DeMaio is quick to put distance between himself and the Tea Party movement but doesn’t deny he’s gotten under some people’s skin. In fact, he seems to relish it.
“San Diegans don’t know me as the gay Republican, they know me as the watchdog, the reformer, the guy who stands up and speaks truth to power, sometimes ruffles some feathers. I’m proud of that sometimes,” DeMaio told a few dozen older voters at a local Lions Club meeting in downtown San Diego Tuesday evening. “Sometimes, I could say that a little more artfully and softly but with the same effect, but at the end of the day, I want to get us beyond labels and challenge this party.”
Congressional ‘pond scum’ backlash
While Peters jokes that his position as co-chairman of the bipartisan algae caucus makes him “a successful pond-scum politician,” DeMaio seems to think that that’s the only type that exists in Washington and argues Peters is more interested in holding office than getting results.
A main plank of his campaign’s “Fix Congress First” platform is ending congressional perks, and the Republican rails against lobbyists and backroom deals in every speech.

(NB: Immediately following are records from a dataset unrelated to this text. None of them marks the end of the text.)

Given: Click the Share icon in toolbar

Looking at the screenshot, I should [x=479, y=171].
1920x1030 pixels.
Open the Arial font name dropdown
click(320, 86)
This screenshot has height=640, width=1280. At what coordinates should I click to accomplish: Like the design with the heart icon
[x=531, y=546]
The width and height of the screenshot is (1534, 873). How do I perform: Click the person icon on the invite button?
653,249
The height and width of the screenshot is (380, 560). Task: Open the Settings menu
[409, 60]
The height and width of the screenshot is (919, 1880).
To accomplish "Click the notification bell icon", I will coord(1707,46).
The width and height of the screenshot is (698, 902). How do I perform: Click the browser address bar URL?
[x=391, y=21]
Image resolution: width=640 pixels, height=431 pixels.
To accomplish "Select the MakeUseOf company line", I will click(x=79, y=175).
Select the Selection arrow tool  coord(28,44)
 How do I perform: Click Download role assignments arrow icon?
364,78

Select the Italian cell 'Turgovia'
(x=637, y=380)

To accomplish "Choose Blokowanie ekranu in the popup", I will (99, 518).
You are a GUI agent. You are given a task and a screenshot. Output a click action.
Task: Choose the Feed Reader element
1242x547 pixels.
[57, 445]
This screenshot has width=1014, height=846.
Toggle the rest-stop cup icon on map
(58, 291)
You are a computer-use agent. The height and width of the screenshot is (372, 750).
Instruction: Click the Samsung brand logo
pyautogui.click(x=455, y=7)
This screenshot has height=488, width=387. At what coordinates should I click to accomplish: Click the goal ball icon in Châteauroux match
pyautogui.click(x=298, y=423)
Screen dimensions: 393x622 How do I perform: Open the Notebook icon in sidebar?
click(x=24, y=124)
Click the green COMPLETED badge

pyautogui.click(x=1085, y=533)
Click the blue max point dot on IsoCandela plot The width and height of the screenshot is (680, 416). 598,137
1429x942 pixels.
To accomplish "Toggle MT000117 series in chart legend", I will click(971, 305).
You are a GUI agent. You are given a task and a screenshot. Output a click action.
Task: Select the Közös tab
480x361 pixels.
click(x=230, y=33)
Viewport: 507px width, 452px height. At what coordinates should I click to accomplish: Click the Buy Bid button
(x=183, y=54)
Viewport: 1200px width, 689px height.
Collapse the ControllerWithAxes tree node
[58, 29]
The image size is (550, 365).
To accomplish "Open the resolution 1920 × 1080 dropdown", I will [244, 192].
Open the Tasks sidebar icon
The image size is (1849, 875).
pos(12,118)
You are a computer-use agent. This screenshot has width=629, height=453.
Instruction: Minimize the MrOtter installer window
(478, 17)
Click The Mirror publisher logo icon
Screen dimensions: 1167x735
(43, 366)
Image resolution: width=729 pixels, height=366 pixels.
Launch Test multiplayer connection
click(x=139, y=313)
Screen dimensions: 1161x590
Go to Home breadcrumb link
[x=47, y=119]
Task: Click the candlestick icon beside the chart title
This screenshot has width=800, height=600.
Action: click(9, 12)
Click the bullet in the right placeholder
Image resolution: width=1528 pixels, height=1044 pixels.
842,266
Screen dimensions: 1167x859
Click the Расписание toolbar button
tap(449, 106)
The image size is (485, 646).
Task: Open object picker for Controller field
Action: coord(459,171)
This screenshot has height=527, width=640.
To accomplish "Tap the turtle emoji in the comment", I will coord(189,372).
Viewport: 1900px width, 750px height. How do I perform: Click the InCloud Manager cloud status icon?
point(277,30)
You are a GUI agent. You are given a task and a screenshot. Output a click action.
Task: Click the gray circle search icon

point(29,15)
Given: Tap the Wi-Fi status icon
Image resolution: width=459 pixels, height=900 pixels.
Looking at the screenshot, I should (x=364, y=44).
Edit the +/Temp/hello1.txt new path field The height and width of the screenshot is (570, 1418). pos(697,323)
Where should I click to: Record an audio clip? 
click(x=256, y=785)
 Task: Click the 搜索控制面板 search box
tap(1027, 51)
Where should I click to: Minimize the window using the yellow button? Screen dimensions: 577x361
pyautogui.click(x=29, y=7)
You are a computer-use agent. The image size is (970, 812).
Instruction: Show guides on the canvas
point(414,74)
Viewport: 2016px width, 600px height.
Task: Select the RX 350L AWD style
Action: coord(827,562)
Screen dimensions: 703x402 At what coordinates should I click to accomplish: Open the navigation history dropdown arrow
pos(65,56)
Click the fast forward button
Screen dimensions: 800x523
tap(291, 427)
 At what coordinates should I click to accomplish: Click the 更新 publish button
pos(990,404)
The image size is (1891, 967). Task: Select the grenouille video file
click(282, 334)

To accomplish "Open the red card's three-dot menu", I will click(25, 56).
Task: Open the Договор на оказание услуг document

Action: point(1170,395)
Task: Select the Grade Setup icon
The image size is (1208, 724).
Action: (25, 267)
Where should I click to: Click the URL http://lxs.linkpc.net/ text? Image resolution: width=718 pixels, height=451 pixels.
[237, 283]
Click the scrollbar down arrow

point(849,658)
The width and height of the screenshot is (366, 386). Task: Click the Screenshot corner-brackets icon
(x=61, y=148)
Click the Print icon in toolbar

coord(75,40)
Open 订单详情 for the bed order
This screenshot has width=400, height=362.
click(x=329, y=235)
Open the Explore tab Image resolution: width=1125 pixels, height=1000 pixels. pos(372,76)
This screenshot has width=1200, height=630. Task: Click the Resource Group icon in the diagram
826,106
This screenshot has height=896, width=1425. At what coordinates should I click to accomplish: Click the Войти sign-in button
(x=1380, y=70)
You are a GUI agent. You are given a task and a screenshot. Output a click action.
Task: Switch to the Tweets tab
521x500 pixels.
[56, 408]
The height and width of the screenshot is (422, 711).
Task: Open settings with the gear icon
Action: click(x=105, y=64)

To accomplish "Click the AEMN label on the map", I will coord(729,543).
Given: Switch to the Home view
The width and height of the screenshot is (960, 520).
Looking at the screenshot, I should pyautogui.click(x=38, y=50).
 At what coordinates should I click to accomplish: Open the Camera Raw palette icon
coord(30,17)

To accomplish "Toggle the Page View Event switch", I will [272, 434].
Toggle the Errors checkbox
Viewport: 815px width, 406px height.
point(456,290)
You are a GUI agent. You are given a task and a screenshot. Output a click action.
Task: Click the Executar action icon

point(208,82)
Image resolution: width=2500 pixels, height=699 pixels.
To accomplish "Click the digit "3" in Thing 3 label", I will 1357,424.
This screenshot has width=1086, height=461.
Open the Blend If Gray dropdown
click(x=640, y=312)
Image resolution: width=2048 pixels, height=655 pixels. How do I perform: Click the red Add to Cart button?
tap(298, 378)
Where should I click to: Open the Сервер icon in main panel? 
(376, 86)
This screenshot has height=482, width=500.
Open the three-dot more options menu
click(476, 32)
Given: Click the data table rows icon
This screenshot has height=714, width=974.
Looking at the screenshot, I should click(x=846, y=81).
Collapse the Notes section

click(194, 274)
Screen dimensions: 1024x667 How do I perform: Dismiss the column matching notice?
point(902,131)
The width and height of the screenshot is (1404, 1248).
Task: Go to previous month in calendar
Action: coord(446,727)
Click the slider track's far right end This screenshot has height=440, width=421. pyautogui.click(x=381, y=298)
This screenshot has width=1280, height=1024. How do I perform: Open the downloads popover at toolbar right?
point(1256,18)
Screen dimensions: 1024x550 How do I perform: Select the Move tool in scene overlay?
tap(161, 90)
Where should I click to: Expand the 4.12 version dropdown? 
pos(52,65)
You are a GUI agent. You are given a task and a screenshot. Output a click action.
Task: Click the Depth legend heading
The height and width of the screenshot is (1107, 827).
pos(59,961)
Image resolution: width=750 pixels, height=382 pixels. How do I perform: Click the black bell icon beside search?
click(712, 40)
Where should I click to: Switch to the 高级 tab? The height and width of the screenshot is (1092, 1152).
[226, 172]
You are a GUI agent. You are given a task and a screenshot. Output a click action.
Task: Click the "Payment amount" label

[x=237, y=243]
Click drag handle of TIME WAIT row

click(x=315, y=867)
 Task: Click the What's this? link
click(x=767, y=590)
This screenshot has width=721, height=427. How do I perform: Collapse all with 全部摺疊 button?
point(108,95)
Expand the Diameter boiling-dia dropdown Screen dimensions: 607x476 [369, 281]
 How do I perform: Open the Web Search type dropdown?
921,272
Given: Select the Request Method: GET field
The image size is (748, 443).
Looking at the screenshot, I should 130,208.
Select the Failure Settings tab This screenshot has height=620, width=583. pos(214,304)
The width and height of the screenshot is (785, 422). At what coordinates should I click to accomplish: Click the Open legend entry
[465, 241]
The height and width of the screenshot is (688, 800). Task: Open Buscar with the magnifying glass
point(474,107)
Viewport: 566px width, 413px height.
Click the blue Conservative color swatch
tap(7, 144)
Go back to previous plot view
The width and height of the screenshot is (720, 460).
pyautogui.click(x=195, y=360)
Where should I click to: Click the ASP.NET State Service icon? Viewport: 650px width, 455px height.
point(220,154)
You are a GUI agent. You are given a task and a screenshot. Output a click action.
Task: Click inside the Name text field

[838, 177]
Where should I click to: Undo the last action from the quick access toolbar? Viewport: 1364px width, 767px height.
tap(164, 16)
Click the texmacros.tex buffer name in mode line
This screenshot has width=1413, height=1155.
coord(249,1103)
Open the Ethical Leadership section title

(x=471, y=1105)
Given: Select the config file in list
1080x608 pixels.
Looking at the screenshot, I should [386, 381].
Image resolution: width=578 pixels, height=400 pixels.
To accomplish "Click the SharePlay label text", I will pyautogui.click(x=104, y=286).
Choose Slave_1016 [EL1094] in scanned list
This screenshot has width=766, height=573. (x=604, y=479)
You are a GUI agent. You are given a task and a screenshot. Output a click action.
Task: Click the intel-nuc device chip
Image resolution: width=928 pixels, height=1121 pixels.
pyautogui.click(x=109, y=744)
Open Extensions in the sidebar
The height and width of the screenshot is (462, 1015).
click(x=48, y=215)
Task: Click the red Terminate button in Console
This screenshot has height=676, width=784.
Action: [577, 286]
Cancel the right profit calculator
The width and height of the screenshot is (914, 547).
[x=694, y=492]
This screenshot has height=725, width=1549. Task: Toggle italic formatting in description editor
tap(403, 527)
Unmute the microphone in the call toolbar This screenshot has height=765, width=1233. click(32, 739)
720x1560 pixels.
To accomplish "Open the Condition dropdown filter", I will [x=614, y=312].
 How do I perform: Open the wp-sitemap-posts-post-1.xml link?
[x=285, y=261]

The biggest policy victory DeMaio touts is a referendum he helped push through to reform the city’s pension system, one he took to the voters after failing to find consensus on the city council. Peters routinely points out that DeMaio never voted for a city budget while on the council and was the lone dissenter on 102 different city council votes.
Peters won his last race by less than 7,000 votes, and both campaigns are predicting a nail-biter election this time around. The incumbent is combating Democratic midterm drop-off but ultimately might have a more robust get-out-the-vote effort. Almost 30 people were in his campaign office making calls on a Tuesday afternoon, many of them volunteers, while fewer than 10 were in DeMaio’s office at the same time the next day.
Rivalry reignited
There is clearly no love lost between the two men. DeMaio described Peters as “affable” but “bland” in an interview and later rolled his eyes, as he described Peters’s style as “let’s all get along, let’s all huddle and let’s all get along.”
“Politicians that say that have said that for so many decades, and it’s not realistic,” he continued. “What I’m trying to say is, let’s lay our solutions that people can agree with, let’s focus on things that we genuinely want to accomplish together and build consensus around those ideas. … We need candidates that are candid and honest about their positions and then seek common ground from there.”
The GOP hopeful had to be asked twice to name any members of Congress in either party he was looking forward to working with, eventually naming Sen. Dianne Feinstein (D-Calif.) and Rep. Juan Vargas (D-Calif.) and touting his work with San Jose’s Democratic mayor to push a statewide pension reform initiative.
The congressman was recently caught on camera expressing clear frustration with the way DeMaio has been portrayed nationally.
“Now he’s saying, ‘Well, I’m a gay man. I must be moderate. And I’m pro-choice, I’m pro-environment.’ And I’ve got to tell you, around the country, where people don’t know him, they completely buy it,” Peters said to a local Democratic group.
He told The Hill that he stands by his remarks.
“I said Carl DeMaio is not a moderate. He’s the one who’s raised these issues, who’s hanged these ornaments on him to show he’s a moderate,” he said last Tuesday. “The notion of governing is yelling at people at the microphone, that’s him.”
DeMaio mocks Peters’s claims at reform, saying they’re window dressing on an ineffectual career.
But during a Peters speech to the Coronado Rotary Club in the swank island town, the congressman got a notable shout-out.
Howard Somers, who has led an effort to raise awareness and education for returning veterans after his son committed suicide, stood up to commend Peters for helping him make connections in Washington.
“Scott has been an unwavering and untiring advocate … for everyone,” he told the group, after apologizing for wading into political waters. “We’ve made it a point not to be politically involved, but in this case, there’s just a difference between Scott and his opponent.”